Excerpted text →

== Segment start ==

It seems that populations of elephants in Africa have been evolving long enough in different habitats that they look somewhat different, and have distinctly different DNA. There is a large branch of biology, taxonomy, charged with identifying and naming separate species. This is not necessarily a simple task. As one group of organisms splits and evolves into two or more, there is a period where the distinction is inherently difficult to categorize. Traditionally, the basis for separating species is whether they successfully interbreed to the point that gene flow is maintained between the populations (Many different species that could interbreed in captivity don't in the wild due to behavioral or other differences). Do these elephant populations interbreed at the edges of their separate habitats? Perhaps the DNA is informative of this, but it was not clear from the article.

== Segment end ==

Extracted information →
== Segment start ==

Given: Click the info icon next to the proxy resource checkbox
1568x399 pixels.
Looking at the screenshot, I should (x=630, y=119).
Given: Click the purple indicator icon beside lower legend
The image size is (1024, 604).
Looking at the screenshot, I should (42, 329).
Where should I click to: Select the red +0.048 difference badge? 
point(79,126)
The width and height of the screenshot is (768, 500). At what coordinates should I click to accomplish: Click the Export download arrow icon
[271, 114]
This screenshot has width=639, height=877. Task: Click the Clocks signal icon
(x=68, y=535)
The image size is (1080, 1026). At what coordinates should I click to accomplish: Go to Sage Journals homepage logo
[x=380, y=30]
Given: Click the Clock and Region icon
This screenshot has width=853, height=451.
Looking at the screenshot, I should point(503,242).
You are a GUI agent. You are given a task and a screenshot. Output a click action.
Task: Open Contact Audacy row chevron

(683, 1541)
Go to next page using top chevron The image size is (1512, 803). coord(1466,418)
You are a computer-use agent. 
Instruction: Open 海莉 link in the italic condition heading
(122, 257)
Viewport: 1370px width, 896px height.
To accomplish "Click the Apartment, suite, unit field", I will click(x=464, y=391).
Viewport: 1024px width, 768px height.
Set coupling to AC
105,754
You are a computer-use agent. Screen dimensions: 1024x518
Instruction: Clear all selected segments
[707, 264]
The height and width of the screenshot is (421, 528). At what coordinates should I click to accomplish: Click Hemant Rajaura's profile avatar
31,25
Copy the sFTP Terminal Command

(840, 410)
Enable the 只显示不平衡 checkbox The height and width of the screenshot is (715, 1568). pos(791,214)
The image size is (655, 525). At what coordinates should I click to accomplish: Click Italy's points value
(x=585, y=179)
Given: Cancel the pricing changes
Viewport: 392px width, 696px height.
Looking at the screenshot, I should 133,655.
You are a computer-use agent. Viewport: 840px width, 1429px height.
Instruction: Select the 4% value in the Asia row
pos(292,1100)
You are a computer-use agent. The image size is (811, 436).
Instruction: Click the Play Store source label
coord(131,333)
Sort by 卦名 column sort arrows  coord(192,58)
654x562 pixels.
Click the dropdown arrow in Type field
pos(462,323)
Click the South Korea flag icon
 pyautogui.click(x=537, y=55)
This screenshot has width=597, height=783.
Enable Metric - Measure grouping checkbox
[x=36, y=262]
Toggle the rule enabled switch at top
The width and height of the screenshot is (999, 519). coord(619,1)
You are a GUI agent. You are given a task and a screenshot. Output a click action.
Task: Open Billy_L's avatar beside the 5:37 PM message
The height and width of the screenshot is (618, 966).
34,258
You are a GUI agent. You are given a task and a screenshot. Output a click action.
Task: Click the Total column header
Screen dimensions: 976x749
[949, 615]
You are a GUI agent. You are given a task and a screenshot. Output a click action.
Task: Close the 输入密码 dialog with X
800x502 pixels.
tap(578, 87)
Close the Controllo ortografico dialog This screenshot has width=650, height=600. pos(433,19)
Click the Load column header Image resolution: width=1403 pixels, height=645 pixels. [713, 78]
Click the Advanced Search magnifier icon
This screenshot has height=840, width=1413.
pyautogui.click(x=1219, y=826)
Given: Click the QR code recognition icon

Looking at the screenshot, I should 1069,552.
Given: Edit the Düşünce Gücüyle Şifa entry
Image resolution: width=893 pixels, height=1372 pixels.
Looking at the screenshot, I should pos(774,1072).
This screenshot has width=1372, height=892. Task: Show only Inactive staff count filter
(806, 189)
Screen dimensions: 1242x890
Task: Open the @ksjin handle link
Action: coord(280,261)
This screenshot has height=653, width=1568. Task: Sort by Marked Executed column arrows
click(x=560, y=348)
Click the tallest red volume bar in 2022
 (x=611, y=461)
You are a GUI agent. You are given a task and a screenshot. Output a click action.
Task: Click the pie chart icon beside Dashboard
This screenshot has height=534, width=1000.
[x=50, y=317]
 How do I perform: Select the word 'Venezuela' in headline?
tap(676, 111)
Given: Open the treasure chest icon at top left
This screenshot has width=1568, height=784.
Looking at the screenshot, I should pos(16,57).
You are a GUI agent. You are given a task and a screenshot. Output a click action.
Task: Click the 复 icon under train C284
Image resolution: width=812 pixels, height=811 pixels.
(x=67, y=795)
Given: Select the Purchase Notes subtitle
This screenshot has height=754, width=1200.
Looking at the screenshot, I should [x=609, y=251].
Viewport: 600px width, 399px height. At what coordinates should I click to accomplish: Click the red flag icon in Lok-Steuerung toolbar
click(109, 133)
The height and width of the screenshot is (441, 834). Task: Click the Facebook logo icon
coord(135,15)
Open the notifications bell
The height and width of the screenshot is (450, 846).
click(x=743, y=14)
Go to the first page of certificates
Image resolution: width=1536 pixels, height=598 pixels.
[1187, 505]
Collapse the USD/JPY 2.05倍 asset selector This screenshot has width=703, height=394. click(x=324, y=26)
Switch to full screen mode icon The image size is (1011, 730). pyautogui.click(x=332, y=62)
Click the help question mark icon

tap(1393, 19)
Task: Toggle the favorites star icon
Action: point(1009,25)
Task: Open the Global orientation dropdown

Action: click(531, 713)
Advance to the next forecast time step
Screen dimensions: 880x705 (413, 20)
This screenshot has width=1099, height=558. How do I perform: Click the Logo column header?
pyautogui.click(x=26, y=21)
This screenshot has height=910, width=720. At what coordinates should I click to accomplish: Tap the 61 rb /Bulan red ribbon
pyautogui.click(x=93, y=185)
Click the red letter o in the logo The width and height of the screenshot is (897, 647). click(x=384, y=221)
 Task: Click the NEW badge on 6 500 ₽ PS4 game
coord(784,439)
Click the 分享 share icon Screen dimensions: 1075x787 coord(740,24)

== Segment end ==

Work order A → Write out, word for word, the part of the passage on African elephants that opens with the words containing "It seems that" and closes with "from the article.".
Work order B → Continue the passage on African elephants from its final sentence onward.

Task answer A →
It seems that populations of elephants in Africa have been evolving long enough in different habitats that they look somewhat different, and have distinctly different DNA. There is a large branch of biology, taxonomy, charged with identifying and naming separate species. This is not necessarily a simple task. As one group of organisms splits and evolves into two or more, there is a period where the distinction is inherently difficult to categorize. Traditionally, the basis for separating species is whether they successfully interbreed to the point that gene flow is maintained between the populations (Many different species that could interbreed in captivity don't in the wild due to behavioral or other differences). Do these elephant populations interbreed at the edges of their separate habitats? Perhaps the DNA is informative of this, but it was not clear from the article.

Task answer B →
One thing that struck me in the article is that it is now considered important to classify the African elephants into two species for political reasons:
It's important to classify the two as different species for the conservation aspects. You would want to develop a separate conservation plan for each one," Roca said. The African elephant is listed as endangered by the U.S. Endangered Species Act, and splitting the population into two different species places the forest elephant in much more dire straits. A little over a fifth of Africa’s 500,000 elephants are forest elephants, and their numbers are dwindling quickly as their habitats disappear and poachers kill them for their ivory tusks, Roca said.
I certainly have no objections to identifying the forest and savanna elephants as different species, and I'm completely on board with efforts to protect both. However, I object to making taxonomy a political tool.